> [TEXT SEGMENT]:
++++

I have been absorbing and echoing popular thoughts that the recent Indian market rally has been fuelled by Foreign Institutional Investment (FII) related flows and that once this spigot runs dry, we’ll have a nice juicy correction. A big enough gash to seriously bleed the short term traders. But I never counted on the Fed docks building and launching another armada of liquidity into the markets! The US docks, from this perspective just never seem to run dry. And now I am big time confused. The QE2 rush of dollars will only add fuel to the fire, right? So, will we be seeing a near parabolic rise in Indian equity? Will the Diwali rockets fire up real high this year? You may have noted my aversion to seeing parabolas in stock charts from some of my past posts and the accompanying note that parabolas are not self-sustaining. Good for the Indian Government really – considering the slew of paper that is about to be thrown into the ring.

++++

> [DATASET RECORDS]:
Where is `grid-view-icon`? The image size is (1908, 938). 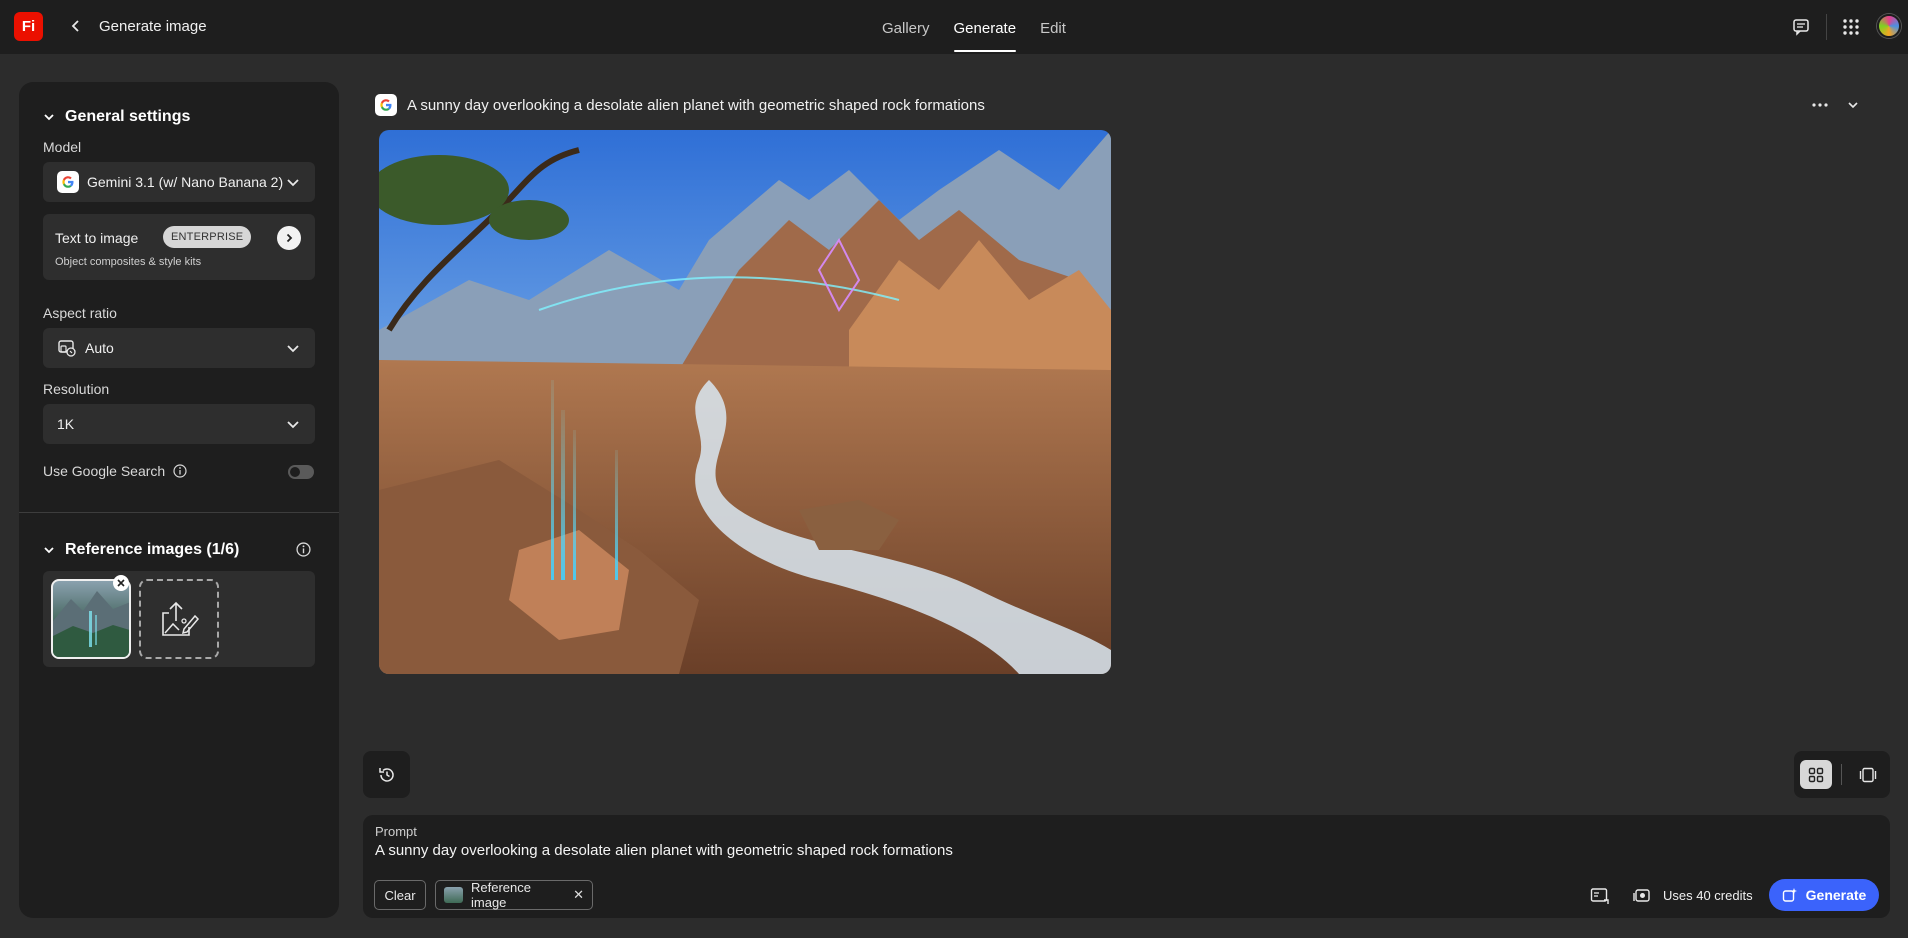 grid-view-icon is located at coordinates (1816, 774).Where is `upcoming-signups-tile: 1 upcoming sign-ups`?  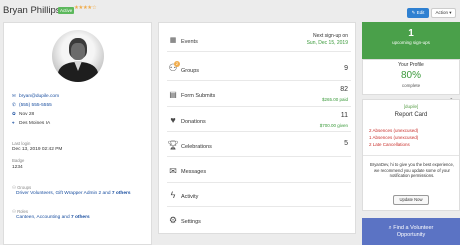
upcoming-signups-tile: 1 upcoming sign-ups is located at coordinates (411, 40).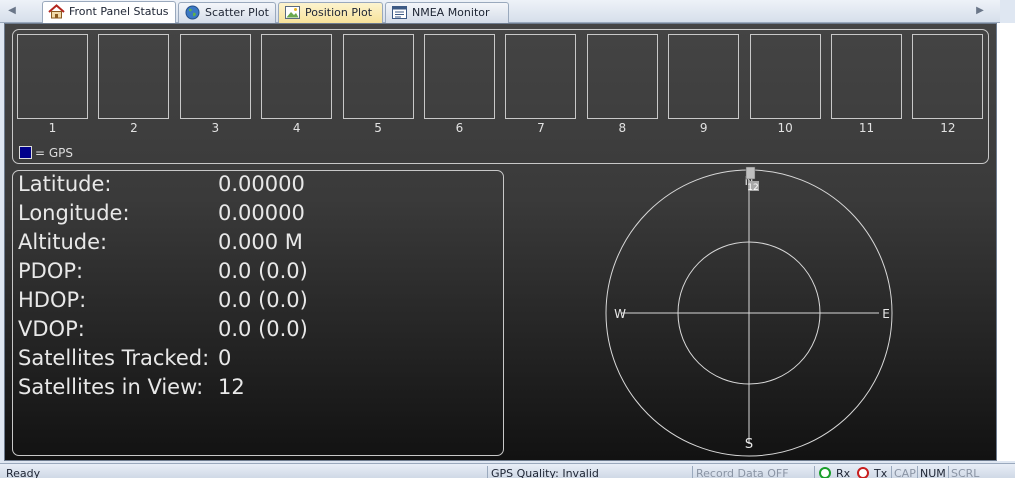 The width and height of the screenshot is (1015, 478). What do you see at coordinates (752, 188) in the screenshot?
I see `satellite-marker-label: 12` at bounding box center [752, 188].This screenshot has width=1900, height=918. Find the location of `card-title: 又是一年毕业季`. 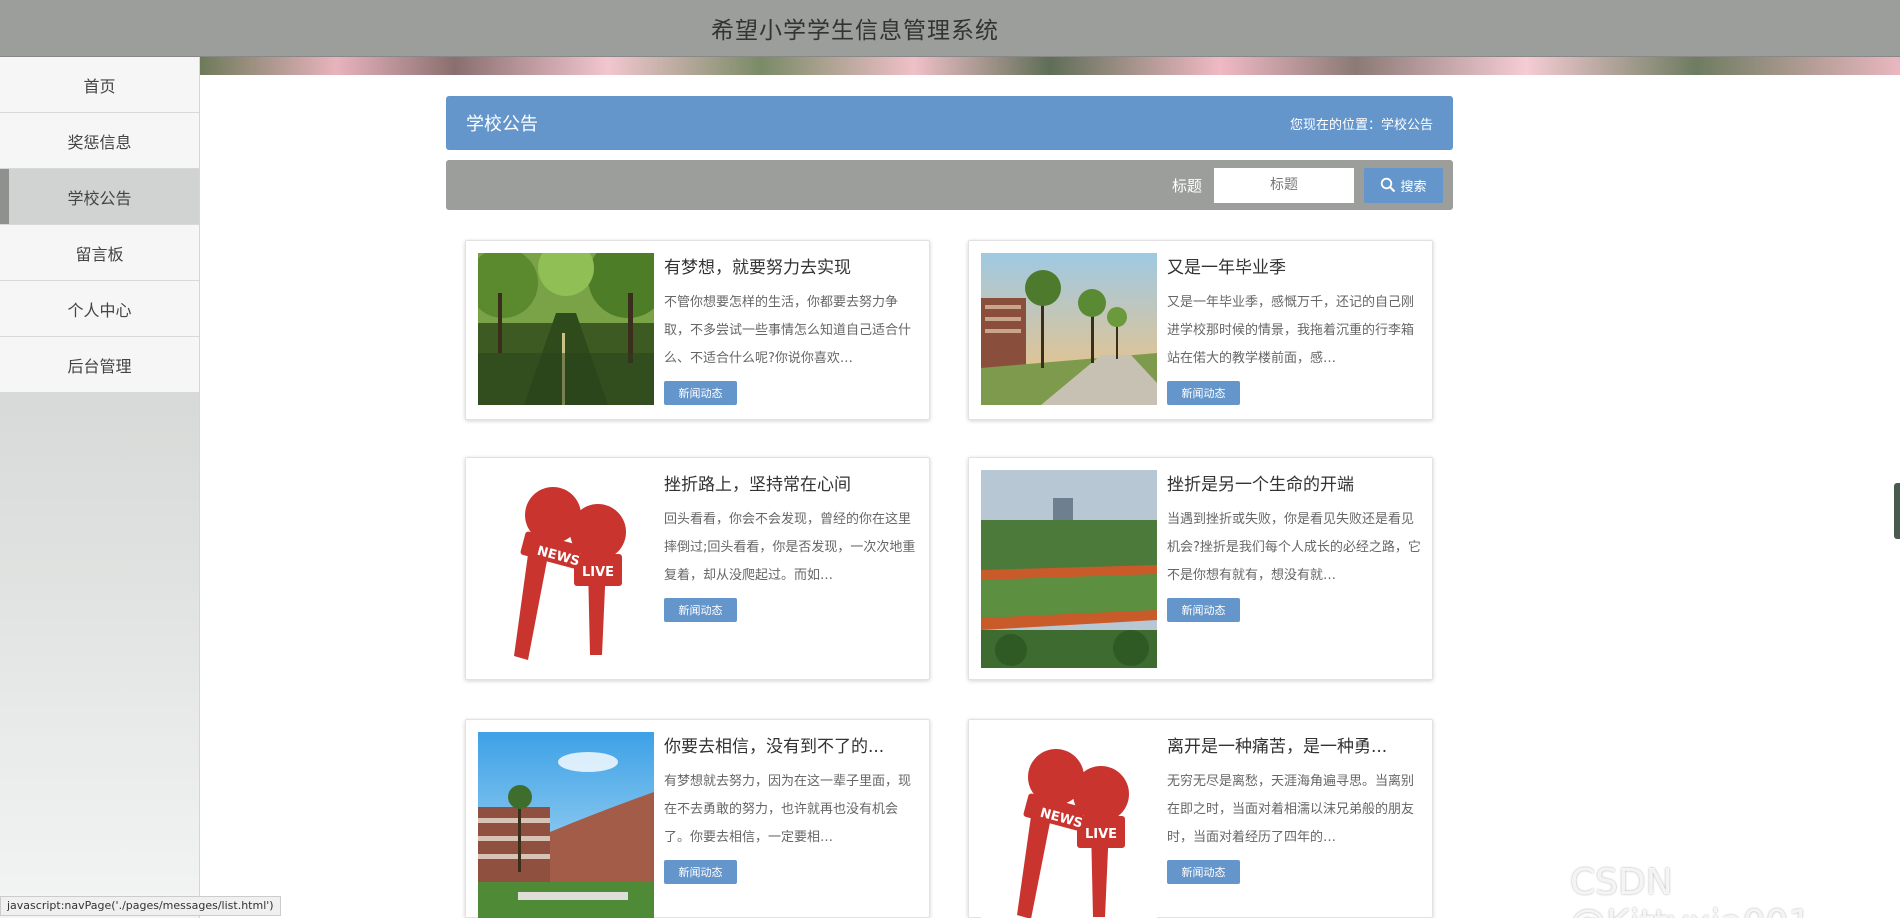

card-title: 又是一年毕业季 is located at coordinates (1296, 266).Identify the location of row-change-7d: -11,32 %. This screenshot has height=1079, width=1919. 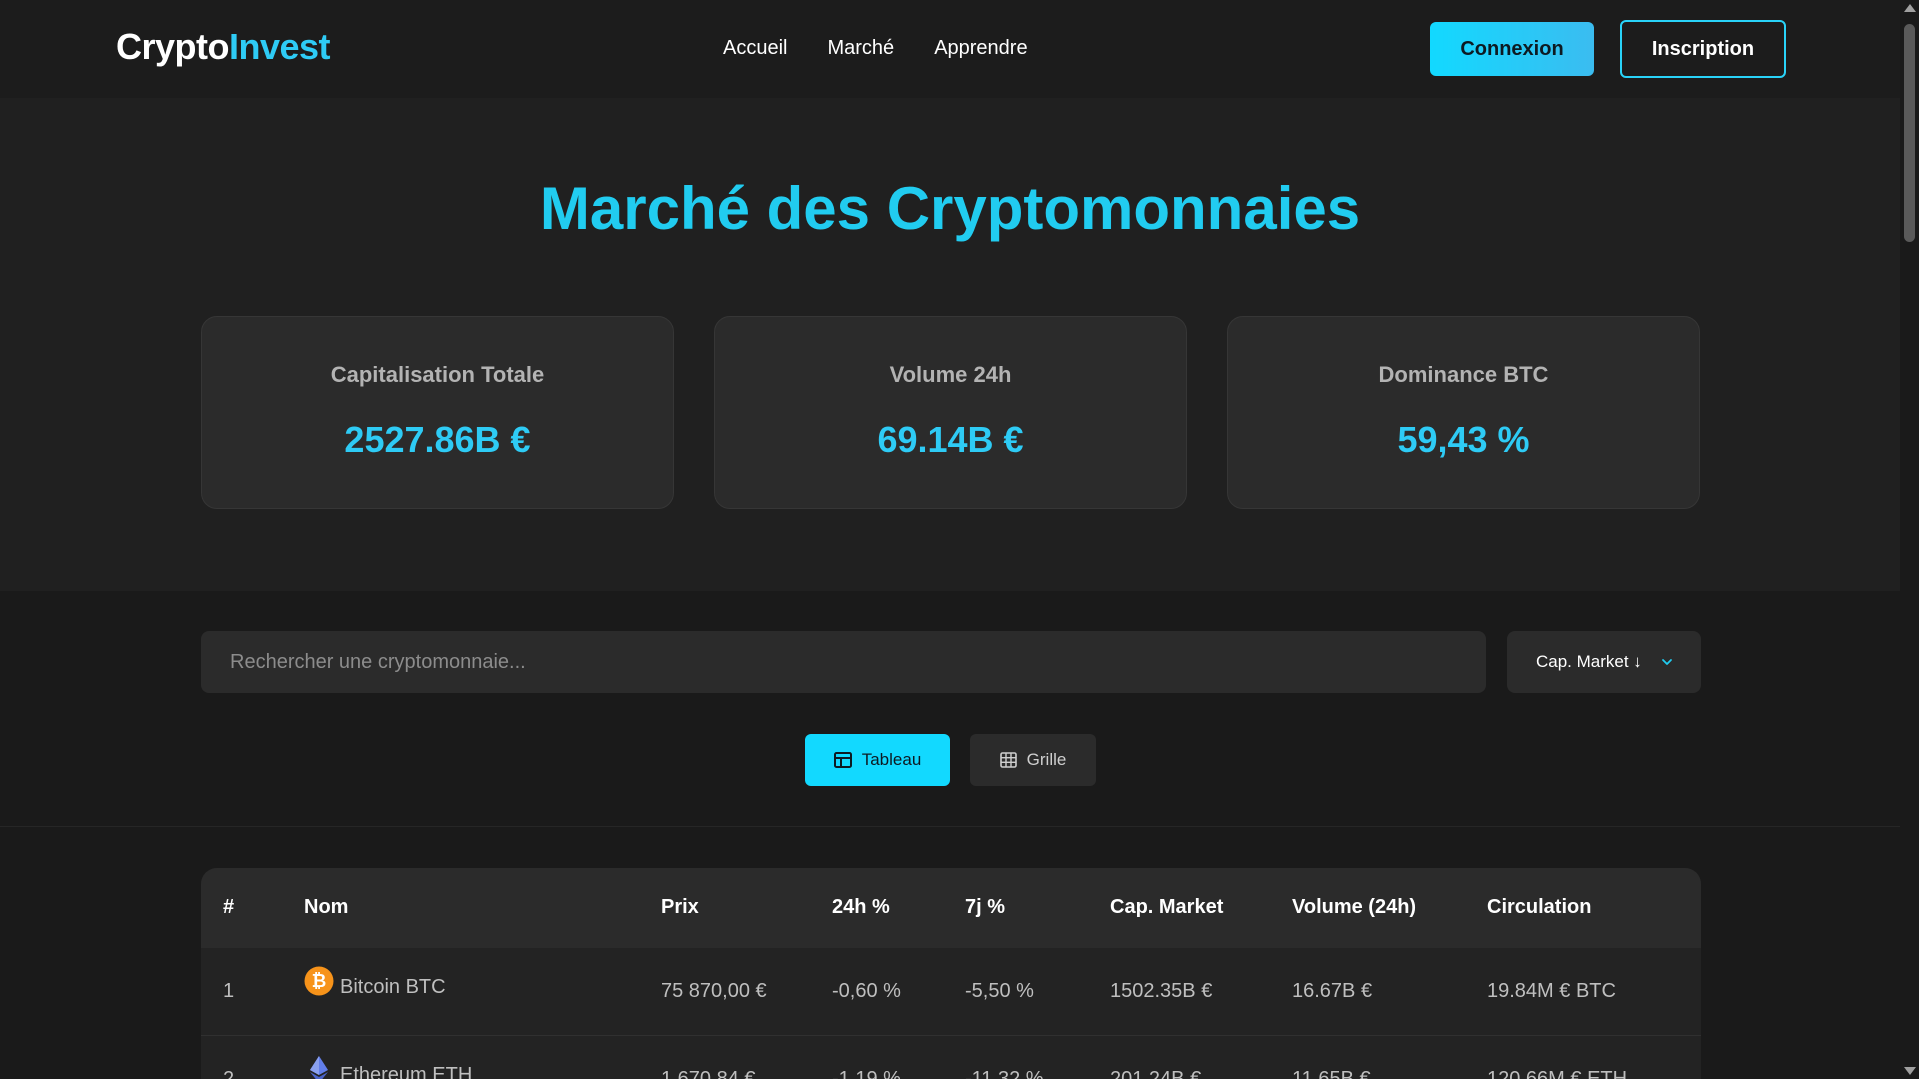
(1004, 1074).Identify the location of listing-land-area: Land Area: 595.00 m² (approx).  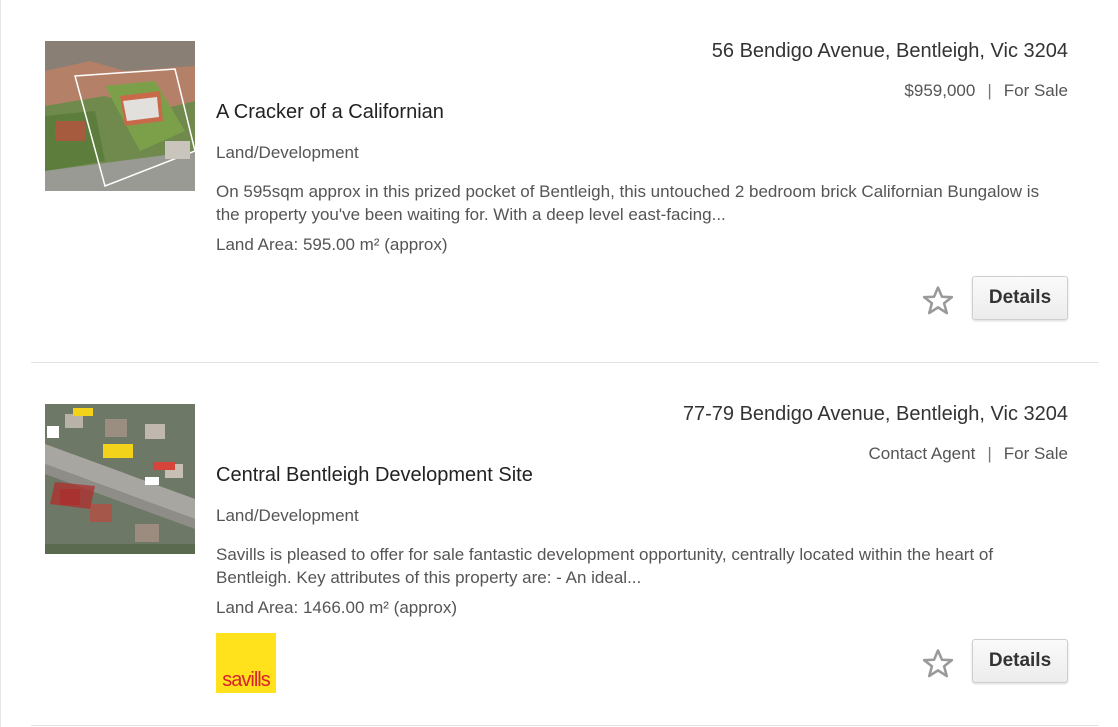
(332, 244). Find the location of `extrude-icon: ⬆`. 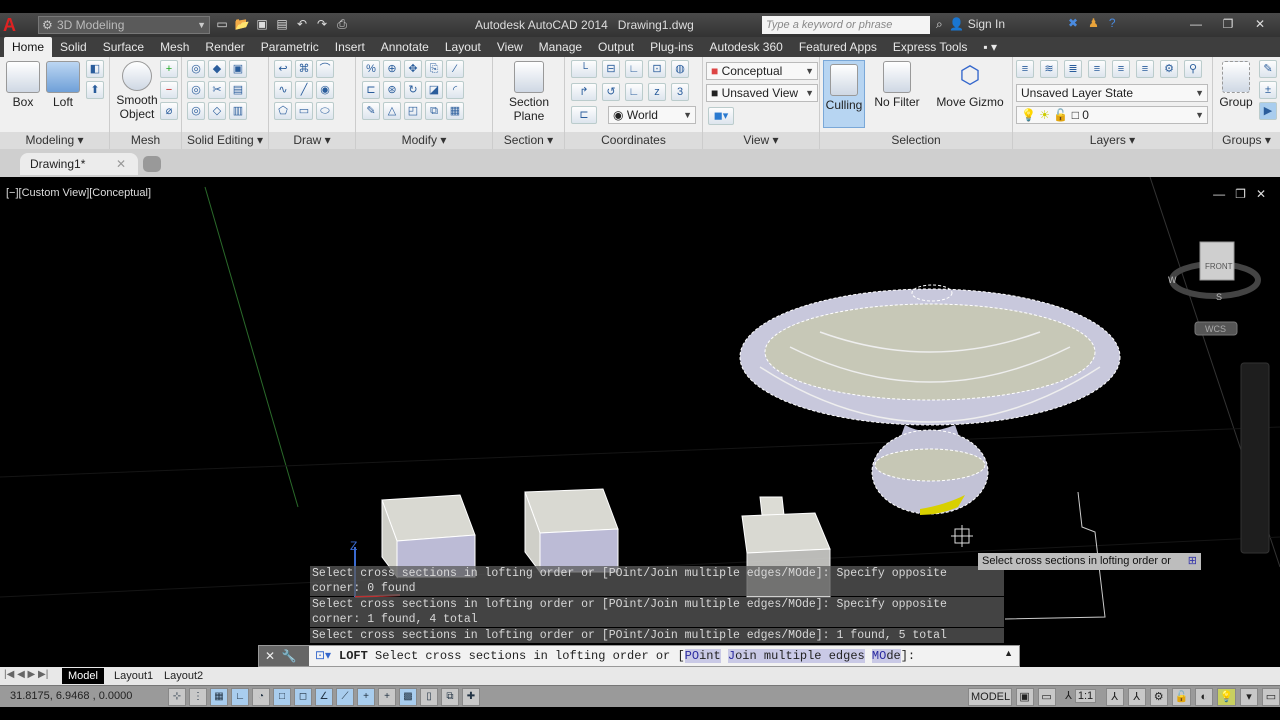

extrude-icon: ⬆ is located at coordinates (95, 90).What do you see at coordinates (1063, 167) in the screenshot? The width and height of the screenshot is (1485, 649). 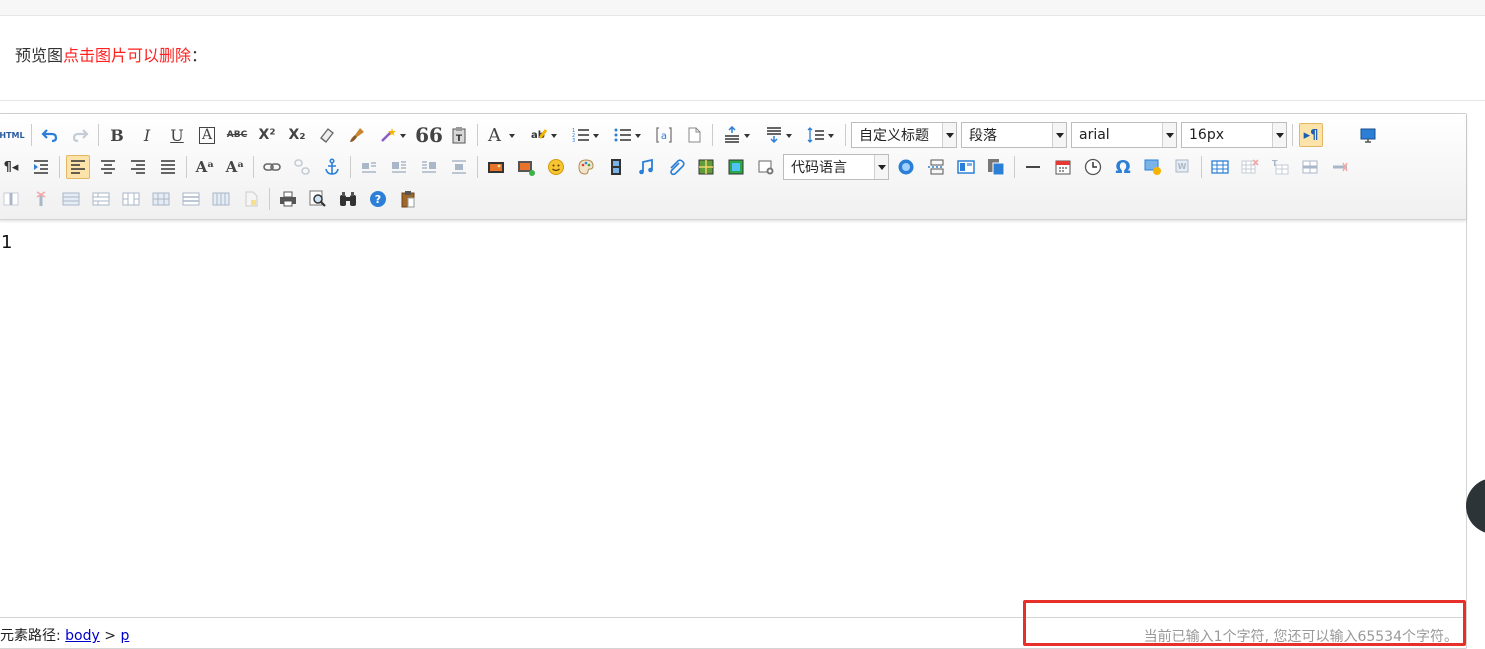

++++

> [THINGS TO DO]:
[1] Answer these about the commentary on the Indian market rally, one line each:
(a) According to the popular thoughts the writer has been echoing, what has fueled the recent rally?
(b) What does the writer say about parabolas in stock charts?
(c) Whom does the writer say the situation is good for?
[2] Continue the commentary on the Indian market rally, picking up after its last sentence.

> [RESPONSES TO THE TASKS]:
[1]
(a) Foreign Institutional Investment (FII) related flows.
(b) They are not self-sustaining.
(c) The Indian Government.

[2]
Like QE2, the American economy moves slowly and consumes a lot. The QE2 reportedly moves a cool 40 – 50 feet per gallon of fuel. That implies a mileage of 3.7 meters per litre of fuel. A snail (if blown up proportionately) will be supersonic in comparision, I guess. Like the ship, the American economy is moribund and is crawling towards what many are calling a recession? The QE2 has been navigated by 23 Captains till date, the Fed on the other hand has seen only 14 Chairmen at its helm. The QE2 was introduced in 1967, the Fed came about in 1913. The Fed Chairmen are quite sticky: like barnacles I guess. The QE2, when it was floating around used to consume 430 tons of fuels per day. My back of the envelope suggests that the US drinks 2.3 million tonnes of gasoline a day. I guess India’s figure is at 100 million tonnes of petrol a year.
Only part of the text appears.